Pekerja, Pengusaha, Cipta Kerja, Pemutusan Hubungan Kerja

Abstrak

Pemutusan hubungan kerja (PHK) menjadi isu sentral dalam hubungan industrial di Indonesia, terutama sejak pandemi COVID-19 berdampak pada banyak sektor. Penelitian ini membahas mengenai Implikasi Perubahan Regulasi mengenai Pemutusan Hubungan Kerja di Indonesia Pasca Undang-Undang Cipta Kerja. Metode yang digunakan dalam penelitian ini adalah yuridis normatif dengan pendekatan kualitatif deskriptif, berfokus pada kajian terhadap Undang-Undang Ketenagakerjaan dan Undang-Undang Cipta Kerja, serta analisis terhadap Putusan Nomor 23/Pdt.Sus-PHI/2021/PN Mdn yang menjadi contoh implementasi hukum dalam PHK. Hasil dari penelitian ini menunjukkan bahwa perubahan regulasi telah memberikan fleksibilitas bagi pengusaha dalam melakukan PHK, namun juga berpotensi menurunkan perlindungan terhadap hak-hak pekerja. Oleh karena itu, penulis merekomendasikan perlunya penguatan regulasi yang jelas dan tegas dalam setiap proses PHK serta meningkatkan mekanisme mediasi di tingkat industri. Hal ini diharapkan dapat menciptakan keseimbangan antara kepentingan pengusaha dan perlindungan hak pekerja, serta mengurangi sengketa ketenagakerjaan di Indonesia.

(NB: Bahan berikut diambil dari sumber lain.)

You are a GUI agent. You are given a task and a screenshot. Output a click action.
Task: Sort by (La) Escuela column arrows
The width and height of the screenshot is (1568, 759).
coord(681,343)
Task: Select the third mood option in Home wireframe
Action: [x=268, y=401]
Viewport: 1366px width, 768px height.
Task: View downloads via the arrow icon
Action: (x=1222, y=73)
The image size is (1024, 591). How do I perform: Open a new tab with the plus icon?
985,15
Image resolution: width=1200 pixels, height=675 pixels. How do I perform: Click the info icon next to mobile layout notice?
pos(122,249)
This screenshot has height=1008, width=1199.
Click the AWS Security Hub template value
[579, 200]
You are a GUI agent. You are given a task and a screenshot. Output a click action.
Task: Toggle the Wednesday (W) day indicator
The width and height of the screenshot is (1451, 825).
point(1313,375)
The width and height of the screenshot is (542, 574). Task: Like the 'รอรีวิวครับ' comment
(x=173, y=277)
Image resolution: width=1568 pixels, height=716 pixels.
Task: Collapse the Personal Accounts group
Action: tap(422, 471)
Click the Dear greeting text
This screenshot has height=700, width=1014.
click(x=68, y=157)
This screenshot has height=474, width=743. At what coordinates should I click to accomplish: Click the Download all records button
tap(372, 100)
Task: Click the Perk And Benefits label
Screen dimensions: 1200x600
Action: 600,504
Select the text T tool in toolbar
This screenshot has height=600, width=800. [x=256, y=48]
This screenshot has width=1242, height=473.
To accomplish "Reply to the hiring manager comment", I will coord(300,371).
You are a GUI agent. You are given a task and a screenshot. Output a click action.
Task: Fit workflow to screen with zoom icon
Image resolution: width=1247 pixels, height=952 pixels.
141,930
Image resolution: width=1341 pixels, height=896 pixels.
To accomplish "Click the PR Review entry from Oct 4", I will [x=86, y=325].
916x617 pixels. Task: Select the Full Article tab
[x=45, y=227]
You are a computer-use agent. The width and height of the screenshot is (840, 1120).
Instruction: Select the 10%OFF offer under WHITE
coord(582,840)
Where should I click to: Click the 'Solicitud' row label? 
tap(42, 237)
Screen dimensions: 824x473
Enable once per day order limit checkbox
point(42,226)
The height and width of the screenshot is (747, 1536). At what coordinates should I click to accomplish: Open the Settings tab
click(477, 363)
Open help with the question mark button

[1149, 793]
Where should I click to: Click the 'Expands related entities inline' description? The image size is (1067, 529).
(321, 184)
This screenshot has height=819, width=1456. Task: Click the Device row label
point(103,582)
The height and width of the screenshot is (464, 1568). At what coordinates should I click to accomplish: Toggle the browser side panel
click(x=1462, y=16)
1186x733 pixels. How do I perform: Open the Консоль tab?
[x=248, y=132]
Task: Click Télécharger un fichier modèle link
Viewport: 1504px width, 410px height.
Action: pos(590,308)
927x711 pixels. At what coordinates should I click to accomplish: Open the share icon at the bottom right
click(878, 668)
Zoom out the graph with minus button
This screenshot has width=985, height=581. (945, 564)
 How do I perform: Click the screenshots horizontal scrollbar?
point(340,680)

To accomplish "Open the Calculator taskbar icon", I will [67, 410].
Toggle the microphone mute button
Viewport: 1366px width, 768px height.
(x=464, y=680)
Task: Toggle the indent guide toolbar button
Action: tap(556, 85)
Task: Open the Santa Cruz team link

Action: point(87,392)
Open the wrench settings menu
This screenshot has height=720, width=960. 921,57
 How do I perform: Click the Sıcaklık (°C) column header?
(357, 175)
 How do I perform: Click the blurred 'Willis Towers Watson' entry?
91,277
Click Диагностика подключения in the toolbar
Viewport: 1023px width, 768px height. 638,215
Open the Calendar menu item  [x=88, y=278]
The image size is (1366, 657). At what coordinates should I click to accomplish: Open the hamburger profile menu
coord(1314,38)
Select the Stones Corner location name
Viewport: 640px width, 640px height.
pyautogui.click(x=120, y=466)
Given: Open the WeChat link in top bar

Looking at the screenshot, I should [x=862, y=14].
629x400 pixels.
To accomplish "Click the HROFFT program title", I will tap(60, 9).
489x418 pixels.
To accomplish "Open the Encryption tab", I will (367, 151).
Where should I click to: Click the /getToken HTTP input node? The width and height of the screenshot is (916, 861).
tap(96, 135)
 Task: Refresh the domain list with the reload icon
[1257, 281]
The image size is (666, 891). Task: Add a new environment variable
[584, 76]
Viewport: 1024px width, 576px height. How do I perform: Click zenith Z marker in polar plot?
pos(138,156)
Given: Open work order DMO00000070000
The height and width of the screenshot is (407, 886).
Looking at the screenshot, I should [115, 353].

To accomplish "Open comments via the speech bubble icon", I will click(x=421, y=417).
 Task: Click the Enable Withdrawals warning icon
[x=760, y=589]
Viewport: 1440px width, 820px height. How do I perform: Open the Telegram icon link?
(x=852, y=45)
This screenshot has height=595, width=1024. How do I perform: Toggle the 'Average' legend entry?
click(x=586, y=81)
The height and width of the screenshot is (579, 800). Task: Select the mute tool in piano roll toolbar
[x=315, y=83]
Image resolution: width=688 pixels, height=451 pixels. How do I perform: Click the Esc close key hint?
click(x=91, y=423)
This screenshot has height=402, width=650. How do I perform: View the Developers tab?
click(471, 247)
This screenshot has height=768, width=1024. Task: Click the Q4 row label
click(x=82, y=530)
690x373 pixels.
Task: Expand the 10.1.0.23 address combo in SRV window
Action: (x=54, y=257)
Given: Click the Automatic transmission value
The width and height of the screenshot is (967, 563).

Termination of employment (PHK) has become a central issue in industrial relations in Indonesia, especially since the COVID-19 pandemic has affected many sectors. This research discusses the Implications of Regulatory Changes regarding Termination of Employment in Indonesia after the Job Creation Law. The method used in this research is normative juridical with a descriptive qualitative approach, focusing on a study of the Labour Law and the Job Creation Law, as well as an analysis of Decision Number 23/Pdt.Sus-PHI/2021/PN Mdn which is an example of legal implementation in layoffs. The results of this study show that regulatory changes have provided flexibility for employers in conducting layoffs, but also have the potential to reduce the protection of workers' rights. Therefore, the author recommends the need to strengthen clear and firm regulations in every layoff process and improve mediation mechanisms at the industry level. This is expected to create a balance between the interests of employers and the protection of workers' rights, and reduce labour disputes in Indonesia.